* **STATED TASK A**: Can you copy the Janet Seidel obituary word for word, from "Janet Seidel Obituary" up to and including "and charismatic personality."?
* **STATED TASK B**: What comes next in the Janet Seidel obituary? Continue it from the end of its last sentence.

Tag Archives: Recital Room

Janet Seidel Obituary

Janet Seidel, who has died in Sydney at the age of 62, was a much-loved singer and pianist christened “First Lady of Jazz” by critics in her native Australia where she was regarded as something of an institution and a figurehead of the jazz scene there. A regular visitor to Scotland in recent years, she made many friends and won many admirers with her gently swinging musical style, her soft, breathy vocals and her warm and charismatic personality.
 
Indeed, one of the most memorable aspects of Seidel’s 2011 trio concert at Glasgow’s Recital Room was the way she established an instant rapport with the audience – a skill undoubtedly honed through years working in piano-bars early on in her career.
 
Todd Gordon, the Scottish jazz singer, radio presenter and concert promoter who twice brought Seidel to Glasgow, points out that she actually had a knack for charming the audience before she was fully installed at the piano. “She would win them over in about five seconds by just quietly and unassumingly sliding onto the piano stool while beaming that warm smile.” 
 
The same thing had happened at the Lyth Arts Centre, in Caithness, where Seidel became a regular visitor after being booked by the venue’s director William Wilson for her Scottish debut in 2005. He adds: “As she slid onto the piano stool, she hit the first chord and sang the first note right on pitch – no looking at the keyboard or adjusting the mike – it demonstrated consummate musical professionalism and stagecraft.”
 
Born in 1955 and raised on a dairy farm near Adelaide, Seidel only discovered her singing voice thanks to the LP of the original Broadway production of My Fair Lady, starring Julie Andrews, which she listened to every time she carried out her weekly chore – of doing her family’s ironing. With four brothers, there were a lot of shirts to iron and Seidel soon knew that famous  Lerner and Loewe score inside out – so when her school announced plans to stage My Fair Lady, she knew she had to overcome her natural shyness and audition for the part of Eliza Doolittle.

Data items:
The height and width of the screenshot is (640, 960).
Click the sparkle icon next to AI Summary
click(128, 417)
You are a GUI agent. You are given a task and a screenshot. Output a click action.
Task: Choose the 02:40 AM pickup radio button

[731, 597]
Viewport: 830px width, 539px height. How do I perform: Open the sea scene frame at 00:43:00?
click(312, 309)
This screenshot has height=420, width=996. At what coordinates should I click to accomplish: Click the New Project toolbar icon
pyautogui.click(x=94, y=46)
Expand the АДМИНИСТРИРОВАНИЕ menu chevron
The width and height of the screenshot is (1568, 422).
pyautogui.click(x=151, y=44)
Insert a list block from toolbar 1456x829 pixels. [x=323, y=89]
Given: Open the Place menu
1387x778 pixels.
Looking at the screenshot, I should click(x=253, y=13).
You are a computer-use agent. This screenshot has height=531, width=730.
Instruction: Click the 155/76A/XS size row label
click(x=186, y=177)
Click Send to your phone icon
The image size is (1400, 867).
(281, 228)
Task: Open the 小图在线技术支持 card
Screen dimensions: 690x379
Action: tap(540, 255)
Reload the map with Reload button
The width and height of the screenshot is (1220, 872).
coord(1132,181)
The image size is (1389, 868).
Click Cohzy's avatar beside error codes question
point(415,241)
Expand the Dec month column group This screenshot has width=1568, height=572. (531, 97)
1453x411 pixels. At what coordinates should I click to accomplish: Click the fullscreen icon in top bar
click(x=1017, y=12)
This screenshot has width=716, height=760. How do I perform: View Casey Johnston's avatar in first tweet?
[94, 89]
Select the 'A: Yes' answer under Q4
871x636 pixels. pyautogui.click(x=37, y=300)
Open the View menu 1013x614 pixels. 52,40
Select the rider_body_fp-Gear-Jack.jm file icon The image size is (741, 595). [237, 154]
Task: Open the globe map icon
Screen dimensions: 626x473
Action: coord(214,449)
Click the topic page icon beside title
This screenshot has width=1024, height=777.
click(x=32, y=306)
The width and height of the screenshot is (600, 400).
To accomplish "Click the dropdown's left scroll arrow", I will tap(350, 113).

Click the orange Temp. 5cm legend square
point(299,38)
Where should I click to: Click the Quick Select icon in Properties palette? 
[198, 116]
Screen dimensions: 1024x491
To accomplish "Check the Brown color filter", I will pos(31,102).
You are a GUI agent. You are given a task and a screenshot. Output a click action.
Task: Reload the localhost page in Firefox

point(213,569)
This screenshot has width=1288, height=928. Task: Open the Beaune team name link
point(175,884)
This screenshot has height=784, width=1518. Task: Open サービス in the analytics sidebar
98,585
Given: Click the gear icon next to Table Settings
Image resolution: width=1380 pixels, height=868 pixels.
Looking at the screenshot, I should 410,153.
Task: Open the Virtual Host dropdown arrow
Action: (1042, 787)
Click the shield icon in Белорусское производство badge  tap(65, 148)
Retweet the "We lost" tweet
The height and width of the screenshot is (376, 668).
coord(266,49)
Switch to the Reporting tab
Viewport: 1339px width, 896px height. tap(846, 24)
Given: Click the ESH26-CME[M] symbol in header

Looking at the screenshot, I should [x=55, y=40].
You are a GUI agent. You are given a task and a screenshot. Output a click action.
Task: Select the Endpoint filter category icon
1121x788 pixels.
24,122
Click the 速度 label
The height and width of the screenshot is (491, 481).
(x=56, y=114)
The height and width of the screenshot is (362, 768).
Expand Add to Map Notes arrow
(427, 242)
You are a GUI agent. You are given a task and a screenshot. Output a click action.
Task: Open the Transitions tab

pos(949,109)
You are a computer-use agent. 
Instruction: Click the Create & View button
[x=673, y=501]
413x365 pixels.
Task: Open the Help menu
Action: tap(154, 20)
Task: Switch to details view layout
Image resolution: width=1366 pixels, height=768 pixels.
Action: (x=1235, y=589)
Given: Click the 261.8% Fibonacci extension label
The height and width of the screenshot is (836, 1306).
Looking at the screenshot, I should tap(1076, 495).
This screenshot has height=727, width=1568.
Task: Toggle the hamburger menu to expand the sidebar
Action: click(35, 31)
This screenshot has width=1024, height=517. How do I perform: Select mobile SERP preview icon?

* **EXERCISE RESPONSE A**:
Janet Seidel Obituary

Janet Seidel, who has died in Sydney at the age of 62, was a much-loved singer and pianist christened “First Lady of Jazz” by critics in her native Australia where she was regarded as something of an institution and a figurehead of the jazz scene there. A regular visitor to Scotland in recent years, she made many friends and won many admirers with her gently swinging musical style, her soft, breathy vocals and her warm and charismatic personality.

* **EXERCISE RESPONSE B**:
Having studied piano from an early age, Seidel read classical music at university in Adelaide. While she was a student there, she formed a band with two of her brothers and they played at country dances and local gigs. “We did everything from Skippy the Bush Kangaroo to Suzi Quatro songs,” she said in 2011. She was still working with one of her brothers, bass playing David Seidel, in recent years – he, along with her partner Chuck Morgan, who plays guitar – was part of the trio which came to Scotland several times, most recently last October.
 
During Seidel’s university years, piano bars became popular – and proved to be a lucrative way of subsidising student life, though it took a bit of getting used to, especially for someone accustomed to having her brothers accompanying her and being surrounded by friends. For the solo gig, Seidel had to learn how to interact with strangers. She later said: “The idea of the piano bar is that people come in and sit around the piano bar and want to talk to you. It really was a baptism of fire but it served me well. Back then, you could get work anywhere in the world just playing piano and singing.”
 
To begin with, she played poppier material – Janis Ian, Joni Mitchell and Carole King were her favourite songwriters – but she soon graduated on to the Great American Songbook and thereafter stuck with it.
 
It was while she was still at school that Seidel first heard jazz – on the radio. She was particularly taken with the singer-pianists Nat “King” Cole and Blossom Dearie. Both proved highly influential – but the girlish-sounding Dearie especially so. The jazz writer Whitney Balliett once said of Dearie’s “tiny” voice that, without a microphone, “it wouldn’t reach the second floor of a doll’s house”.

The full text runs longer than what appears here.